(Entries taken from a collection)
╔══

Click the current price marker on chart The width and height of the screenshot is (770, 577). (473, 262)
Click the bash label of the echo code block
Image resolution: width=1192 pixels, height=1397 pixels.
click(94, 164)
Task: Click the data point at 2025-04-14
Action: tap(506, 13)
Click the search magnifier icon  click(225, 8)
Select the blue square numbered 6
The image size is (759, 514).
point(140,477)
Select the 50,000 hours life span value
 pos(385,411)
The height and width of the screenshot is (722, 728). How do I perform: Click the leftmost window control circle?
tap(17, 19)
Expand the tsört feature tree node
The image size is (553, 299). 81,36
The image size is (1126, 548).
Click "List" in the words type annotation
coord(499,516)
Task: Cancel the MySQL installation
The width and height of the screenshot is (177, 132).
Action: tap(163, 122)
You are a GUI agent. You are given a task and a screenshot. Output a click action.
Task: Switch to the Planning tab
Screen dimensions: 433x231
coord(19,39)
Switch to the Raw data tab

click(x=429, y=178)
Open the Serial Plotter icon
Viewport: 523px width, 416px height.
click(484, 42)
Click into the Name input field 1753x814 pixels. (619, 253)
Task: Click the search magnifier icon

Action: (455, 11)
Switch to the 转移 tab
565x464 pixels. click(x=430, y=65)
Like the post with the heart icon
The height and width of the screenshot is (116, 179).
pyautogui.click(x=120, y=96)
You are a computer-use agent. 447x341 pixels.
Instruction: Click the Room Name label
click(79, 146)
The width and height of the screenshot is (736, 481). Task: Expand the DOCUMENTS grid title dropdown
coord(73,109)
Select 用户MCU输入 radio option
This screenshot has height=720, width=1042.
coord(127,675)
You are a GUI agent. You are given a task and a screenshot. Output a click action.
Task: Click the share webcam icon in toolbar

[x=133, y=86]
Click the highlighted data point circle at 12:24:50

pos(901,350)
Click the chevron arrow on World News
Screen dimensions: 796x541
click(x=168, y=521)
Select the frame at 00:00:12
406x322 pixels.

╚══

**Work to be completed**:
Please write the data above out again, exactly the same.

**Result of this task**:
Click the current price marker on chart The width and height of the screenshot is (770, 577). (473, 262)
Click the bash label of the echo code block
Image resolution: width=1192 pixels, height=1397 pixels.
click(94, 164)
Task: Click the data point at 2025-04-14
Action: tap(506, 13)
Click the search magnifier icon  click(225, 8)
Select the blue square numbered 6
The image size is (759, 514).
point(140,477)
Select the 50,000 hours life span value
 pos(385,411)
The height and width of the screenshot is (722, 728). How do I perform: Click the leftmost window control circle?
tap(17, 19)
Expand the tsört feature tree node
The image size is (553, 299). 81,36
The image size is (1126, 548).
Click "List" in the words type annotation
coord(499,516)
Task: Cancel the MySQL installation
The width and height of the screenshot is (177, 132).
Action: tap(163, 122)
You are a GUI agent. You are given a task and a screenshot. Output a click action.
Task: Switch to the Planning tab
Screen dimensions: 433x231
coord(19,39)
Switch to the Raw data tab

click(x=429, y=178)
Open the Serial Plotter icon
Viewport: 523px width, 416px height.
click(484, 42)
Click into the Name input field 1753x814 pixels. (619, 253)
Task: Click the search magnifier icon

Action: (455, 11)
Switch to the 转移 tab
565x464 pixels. click(x=430, y=65)
Like the post with the heart icon
The height and width of the screenshot is (116, 179).
pyautogui.click(x=120, y=96)
You are a computer-use agent. 447x341 pixels.
Instruction: Click the Room Name label
click(79, 146)
The width and height of the screenshot is (736, 481). Task: Expand the DOCUMENTS grid title dropdown
coord(73,109)
Select 用户MCU输入 radio option
This screenshot has height=720, width=1042.
coord(127,675)
You are a GUI agent. You are given a task and a screenshot. Output a click action.
Task: Click the share webcam icon in toolbar

[x=133, y=86]
Click the highlighted data point circle at 12:24:50

pos(901,350)
Click the chevron arrow on World News
Screen dimensions: 796x541
click(x=168, y=521)
Select the frame at 00:00:12
406x322 pixels.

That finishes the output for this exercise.